Une victime du 5 novembre à Oléron dénonce l’absence de qualification terroriste dans l’affaire Jean G., auteur d’une tentative de massacre au volant. Emma Vallain, assistante parlementaire de 22 ans, exprime son incompréhension face à la décision du parquet national antiterroriste de ne pas se saisir du dossier.
Le 5 novembre, Jean G., 35 ans, a tenté de tuer sept personnes lors d’un parcours meurtrier en voiture. Il a crié « Allah Akbar » à de nombreuses reprises, possédait une arme blanche et une bonbonne de gaz. Selon le procureur de La Rochelle, l’auteur s’est d’abord tourné vers le catholicisme avant de se convertir récemment à l’islam, seul et via les réseaux sociaux.

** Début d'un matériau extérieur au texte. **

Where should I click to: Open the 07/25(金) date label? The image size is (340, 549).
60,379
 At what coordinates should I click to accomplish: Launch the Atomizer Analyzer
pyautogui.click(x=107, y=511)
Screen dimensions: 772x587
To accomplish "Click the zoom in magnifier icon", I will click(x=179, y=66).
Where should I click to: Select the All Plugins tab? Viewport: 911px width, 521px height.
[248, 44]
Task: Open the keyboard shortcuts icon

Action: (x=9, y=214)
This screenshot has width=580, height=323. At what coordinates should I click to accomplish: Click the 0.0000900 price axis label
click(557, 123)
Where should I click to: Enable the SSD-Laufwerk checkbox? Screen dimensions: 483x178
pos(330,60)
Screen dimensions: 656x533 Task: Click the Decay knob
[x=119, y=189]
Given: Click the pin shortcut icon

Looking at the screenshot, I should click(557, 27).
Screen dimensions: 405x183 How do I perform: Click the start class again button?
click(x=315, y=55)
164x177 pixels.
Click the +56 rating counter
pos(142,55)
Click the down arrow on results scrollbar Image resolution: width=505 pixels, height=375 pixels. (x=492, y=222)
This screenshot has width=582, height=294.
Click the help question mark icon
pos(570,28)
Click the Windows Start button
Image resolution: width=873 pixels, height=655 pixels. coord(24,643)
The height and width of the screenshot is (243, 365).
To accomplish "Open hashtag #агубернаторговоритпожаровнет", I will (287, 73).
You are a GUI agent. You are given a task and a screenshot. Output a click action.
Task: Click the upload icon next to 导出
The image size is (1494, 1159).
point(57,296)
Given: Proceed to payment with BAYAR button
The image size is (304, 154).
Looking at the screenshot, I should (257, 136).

Jean G. a déclaré avoir suivi les ordres d’Allah lui intimant de faire un sacrifice. Il souhaitait mourir en s’immolant mais n’a pu faire exploser son véhicule. Son autoradicalisation est décrite comme très récente. En garde à vue, il a affirmé son intention de frapper des citoyens français et de créer des martyrs.
Les déclarations de Jean G. et sa méthode opératoire révèlent une forte connotation terroriste, selon les analyses disponibles. Ses actes répondent aux critères reconnaissant une attaque à motivation radicale-religieuse menée par un acteur isolé se réclamant d’une cause ideologique.
Emma Vallain souligne la contradiction apparente : les éléments factuels indiquent clairement un acte terroriste, mais l’organisme compétent n’a pas officiellement qualifié l’affaire comme telle. Cette position soulève des questions sur les critères de qualification et l’application du droit antiterroriste français.